Qualitative Visualization
Generated trajectories demonstrate semantic diversity and instruction adherence (Figure 10), multi-view spatial coherence (Figure 11), and high-fidelity appearance transfer across real and simulated domains (Figure 12). ViewTransfer outputs produce physically consistent action adaptation under novel viewpoints (Figure 13), while MimicTransfer enables accurate cross-embodiment translation from human to robot trajectories (Figure 14). 3D-generated scenes display geometric and dynamic realism (Figure 15).
Figure 10: Visualization results of GigaWorld-0-Video-Dreamer conditioned on the same initial frame but different text prompts, demonstrating its ability to produce diverse, semantically consistent future trajectories.
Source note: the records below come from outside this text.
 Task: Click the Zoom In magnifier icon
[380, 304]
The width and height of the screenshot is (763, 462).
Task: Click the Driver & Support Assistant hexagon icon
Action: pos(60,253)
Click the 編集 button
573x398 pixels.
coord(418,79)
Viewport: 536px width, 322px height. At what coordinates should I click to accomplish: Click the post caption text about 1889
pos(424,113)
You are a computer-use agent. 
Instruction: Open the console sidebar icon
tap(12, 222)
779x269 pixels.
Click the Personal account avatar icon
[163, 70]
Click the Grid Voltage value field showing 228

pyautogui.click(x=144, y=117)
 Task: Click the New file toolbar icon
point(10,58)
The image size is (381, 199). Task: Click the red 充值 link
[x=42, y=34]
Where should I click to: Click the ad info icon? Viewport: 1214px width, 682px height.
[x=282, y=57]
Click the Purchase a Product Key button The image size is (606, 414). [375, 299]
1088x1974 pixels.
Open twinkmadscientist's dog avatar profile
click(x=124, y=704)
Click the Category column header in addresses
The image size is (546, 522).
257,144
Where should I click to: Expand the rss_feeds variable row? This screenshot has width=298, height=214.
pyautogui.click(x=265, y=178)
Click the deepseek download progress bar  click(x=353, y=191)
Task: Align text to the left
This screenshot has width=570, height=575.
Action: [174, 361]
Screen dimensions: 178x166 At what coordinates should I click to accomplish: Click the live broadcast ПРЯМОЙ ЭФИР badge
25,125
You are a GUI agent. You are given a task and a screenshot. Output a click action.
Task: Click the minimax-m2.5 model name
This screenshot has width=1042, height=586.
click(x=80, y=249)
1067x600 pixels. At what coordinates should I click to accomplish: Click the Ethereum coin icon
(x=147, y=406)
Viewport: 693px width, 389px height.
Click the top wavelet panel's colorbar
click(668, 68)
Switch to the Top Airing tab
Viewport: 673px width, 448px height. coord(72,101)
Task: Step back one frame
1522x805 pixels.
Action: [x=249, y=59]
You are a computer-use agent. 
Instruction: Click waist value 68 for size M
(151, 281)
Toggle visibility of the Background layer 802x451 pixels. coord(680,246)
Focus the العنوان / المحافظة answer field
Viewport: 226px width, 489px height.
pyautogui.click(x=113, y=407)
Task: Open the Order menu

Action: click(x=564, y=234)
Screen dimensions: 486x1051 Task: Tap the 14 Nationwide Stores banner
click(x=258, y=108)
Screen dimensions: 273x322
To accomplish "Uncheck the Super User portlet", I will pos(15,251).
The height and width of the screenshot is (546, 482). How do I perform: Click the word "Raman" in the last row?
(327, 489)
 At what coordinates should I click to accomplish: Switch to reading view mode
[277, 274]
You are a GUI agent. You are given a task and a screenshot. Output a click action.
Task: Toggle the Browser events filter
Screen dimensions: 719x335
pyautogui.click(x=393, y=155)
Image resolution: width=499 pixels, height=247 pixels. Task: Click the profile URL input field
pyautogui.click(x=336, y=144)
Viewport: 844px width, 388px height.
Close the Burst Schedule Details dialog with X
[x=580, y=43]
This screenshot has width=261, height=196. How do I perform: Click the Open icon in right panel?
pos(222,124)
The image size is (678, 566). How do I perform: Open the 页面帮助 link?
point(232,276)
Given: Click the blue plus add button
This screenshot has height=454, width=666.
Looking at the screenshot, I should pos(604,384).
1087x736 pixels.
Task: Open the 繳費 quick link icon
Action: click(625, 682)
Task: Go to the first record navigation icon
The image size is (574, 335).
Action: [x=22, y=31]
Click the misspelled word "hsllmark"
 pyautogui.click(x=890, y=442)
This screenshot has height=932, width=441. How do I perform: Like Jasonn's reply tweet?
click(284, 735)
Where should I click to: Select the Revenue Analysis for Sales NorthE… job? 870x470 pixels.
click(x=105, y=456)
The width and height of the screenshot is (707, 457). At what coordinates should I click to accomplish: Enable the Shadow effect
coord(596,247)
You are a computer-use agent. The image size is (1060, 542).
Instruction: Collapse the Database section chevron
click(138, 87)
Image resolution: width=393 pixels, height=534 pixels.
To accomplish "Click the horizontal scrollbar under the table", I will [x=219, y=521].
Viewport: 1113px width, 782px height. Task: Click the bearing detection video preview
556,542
Figure 11: Multi-view visualization results of GigaWorld-0-Video-Dreamer conditioned on the same initial frame but different text prompts.
Figure 12: Visualization results of GigaWorld-0-Video-AppearanceTransfer, which enables photorealistic editing of texture, material, and lighting in real-world or simulation-acquired videos while preserving scene geometry, object semantics, and temporal coherence.
Figure 13: Visualization results of GigaWorld-0-Video-ViewTransfer, which synthesizes photorealistic videos from arbitrary camera viewpoints while simultaneously adapting robot arm trajectories to maintain physical plausibility and action consistency, enabling the generation of diverse embodied manipulation data.
Figure 14: Visualization results of GigaWorld-0-Video-MimicTransfer, which translates first-person human demonstration videos into robot-executable manipulation trajectories, enabling scalable synthesis of cross-embodiment training data for VLA models.
Figure 15: Visualization results of GigaWorld-0-3D, showcasing geometrically consistent rendering and physically realistic robot actions.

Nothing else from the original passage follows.